**To be done:** Copy the material below word for word, leaving out the pictures.

— Begin Material to process —

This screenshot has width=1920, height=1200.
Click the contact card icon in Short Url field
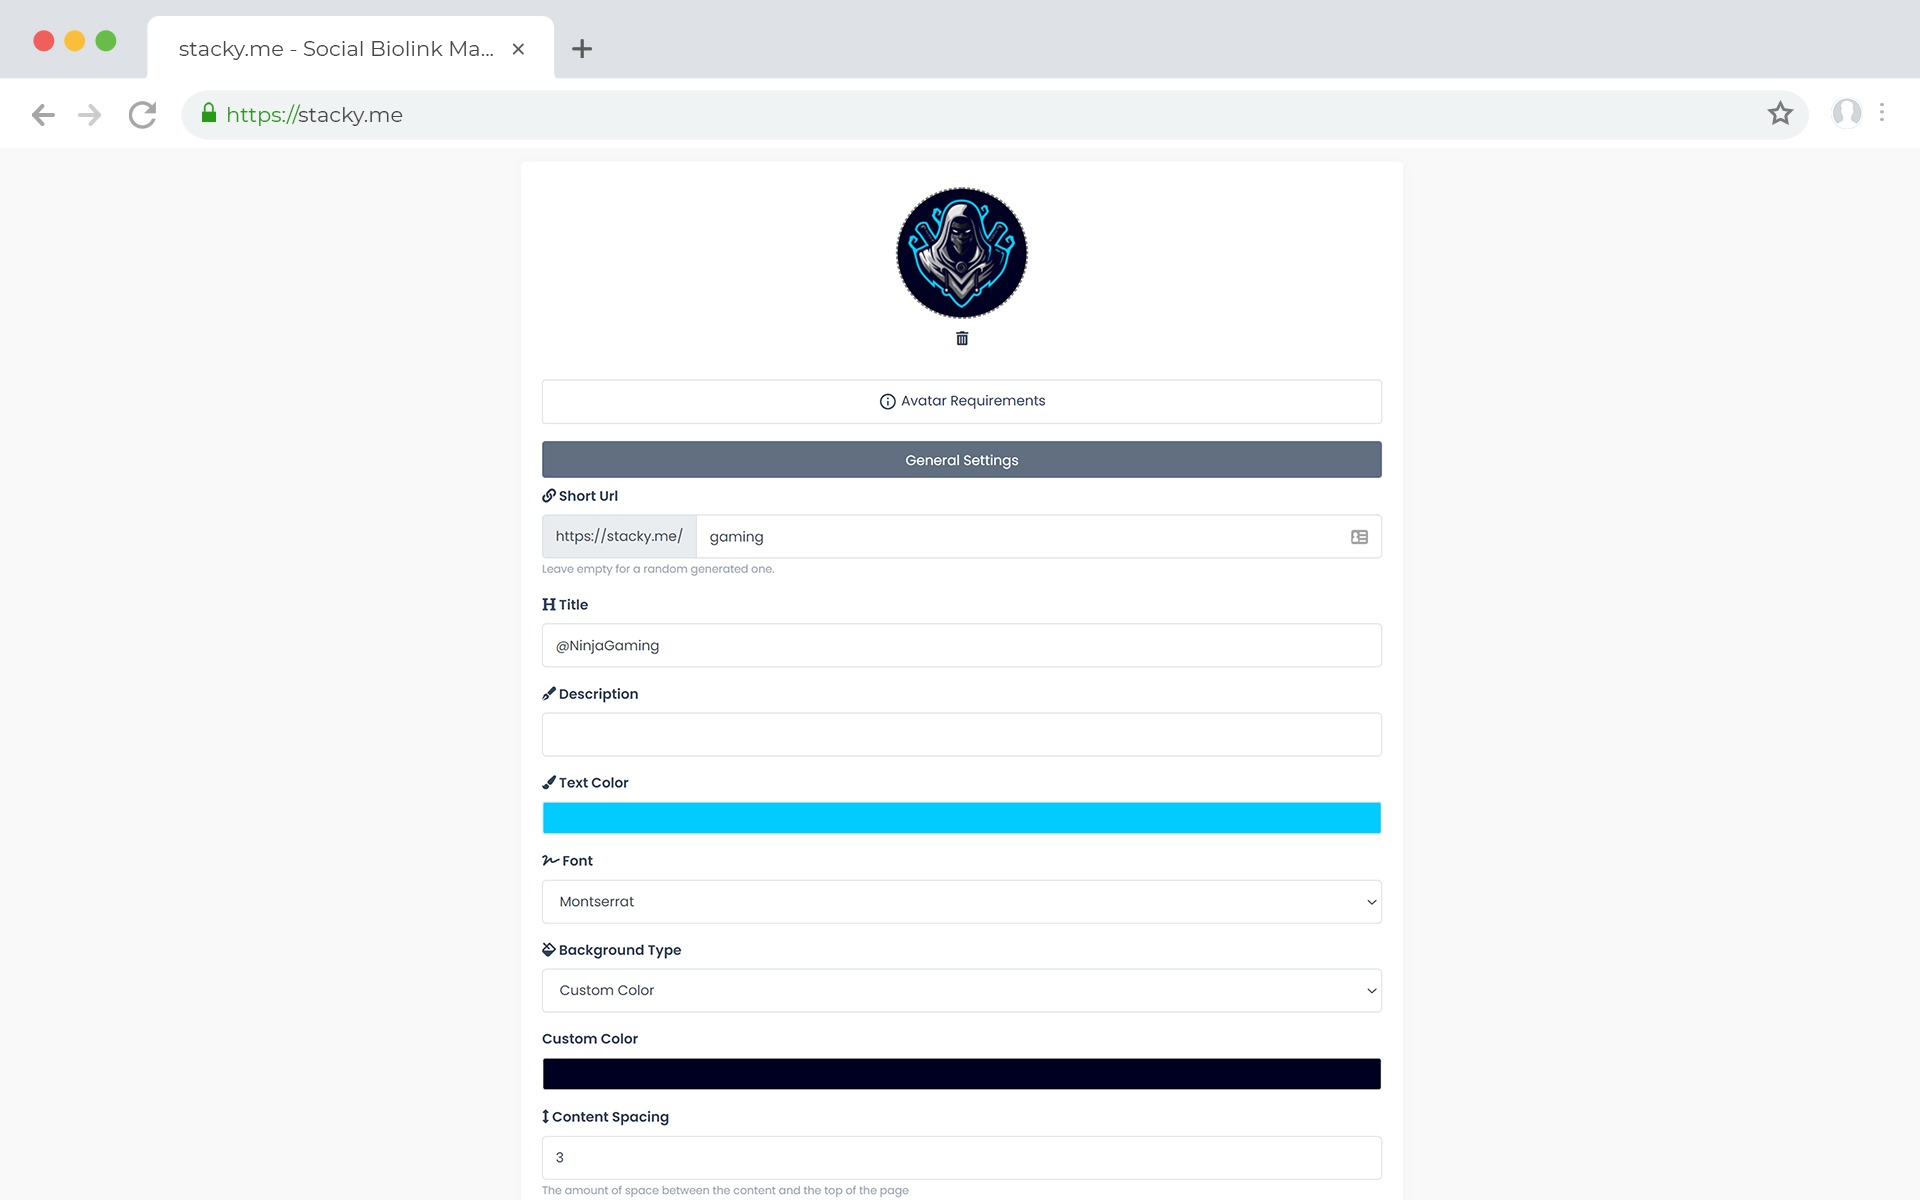(x=1359, y=537)
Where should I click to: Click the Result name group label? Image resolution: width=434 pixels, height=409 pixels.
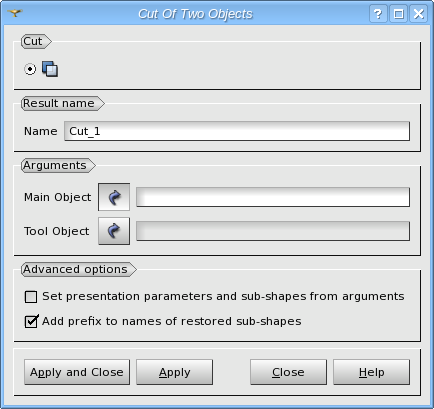coord(59,103)
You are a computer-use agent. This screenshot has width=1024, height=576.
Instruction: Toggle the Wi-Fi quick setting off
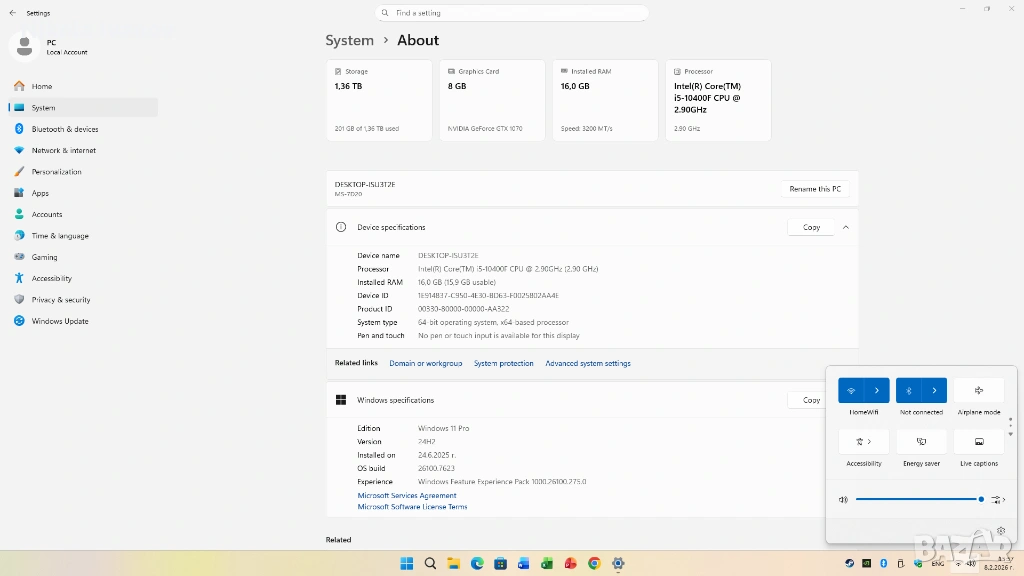[x=851, y=390]
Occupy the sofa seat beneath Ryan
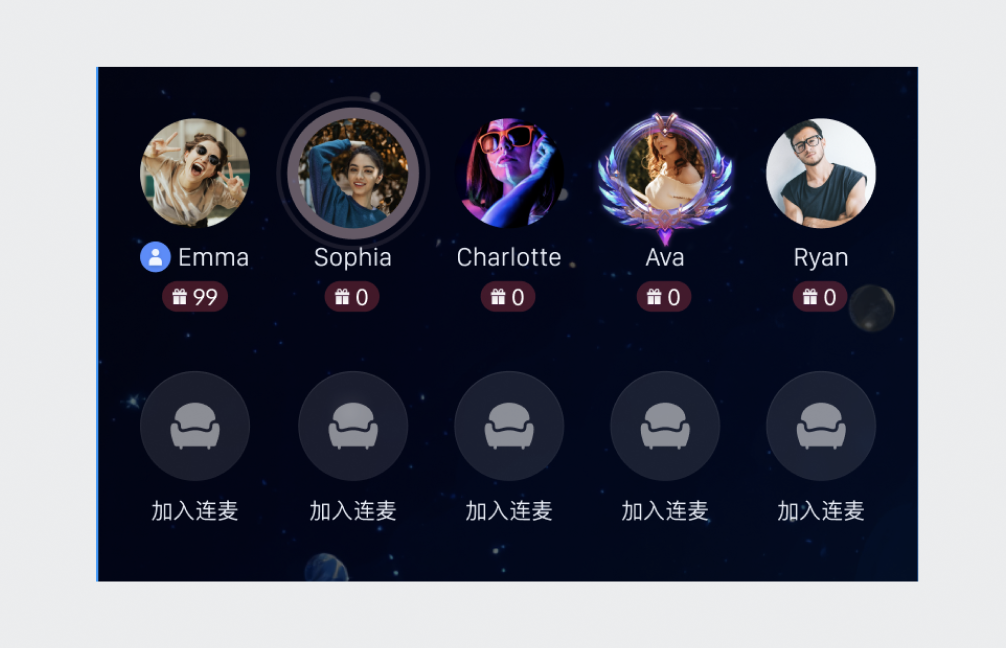This screenshot has width=1006, height=648. [x=821, y=426]
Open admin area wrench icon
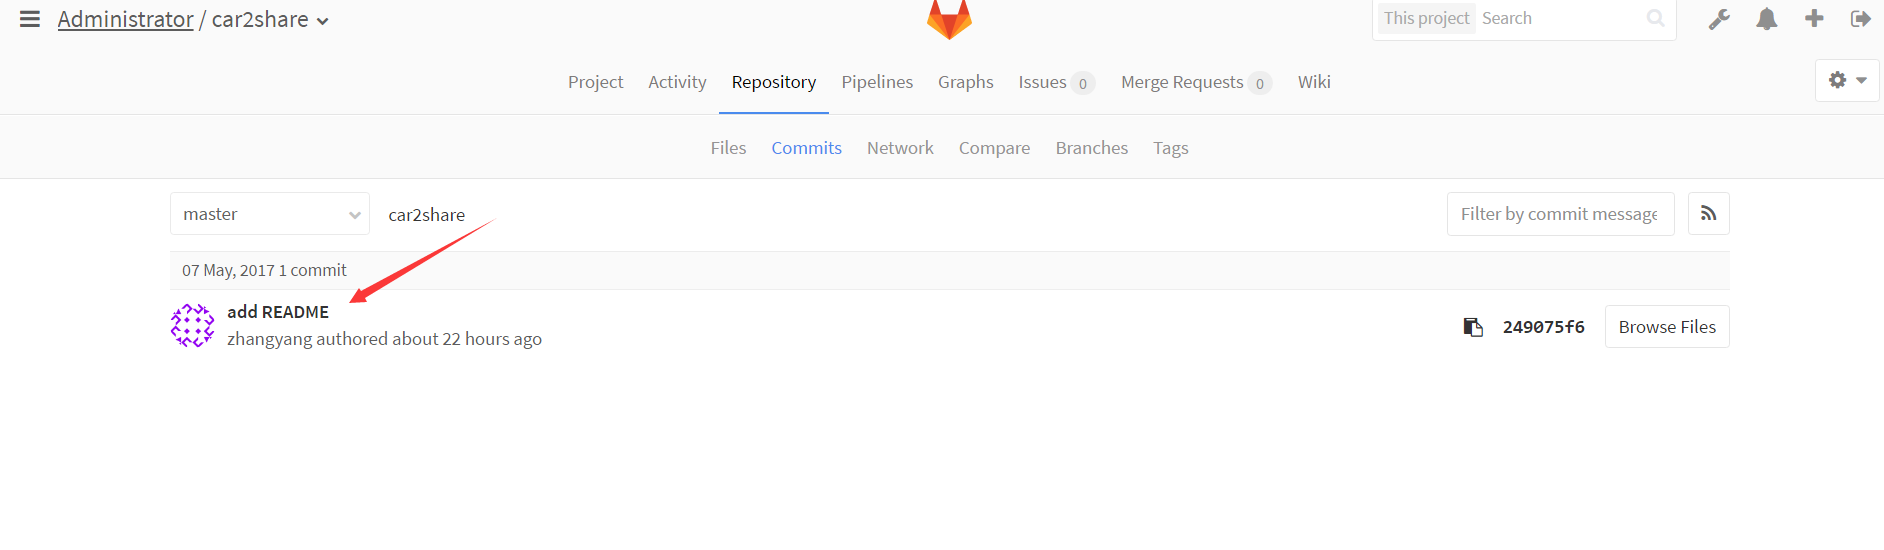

— End Material to process —

**Response to the task:**
This screenshot has width=1920, height=1200.
Click the contact card icon in Short Url field
(x=1359, y=537)
Where should I click to: Click the Result name group label? Image resolution: width=434 pixels, height=409 pixels.
coord(59,103)
You are a computer-use agent. This screenshot has width=1024, height=576.
Instruction: Toggle the Wi-Fi quick setting off
[x=851, y=390]
Occupy the sofa seat beneath Ryan
This screenshot has width=1006, height=648. [x=821, y=426]
Open admin area wrench icon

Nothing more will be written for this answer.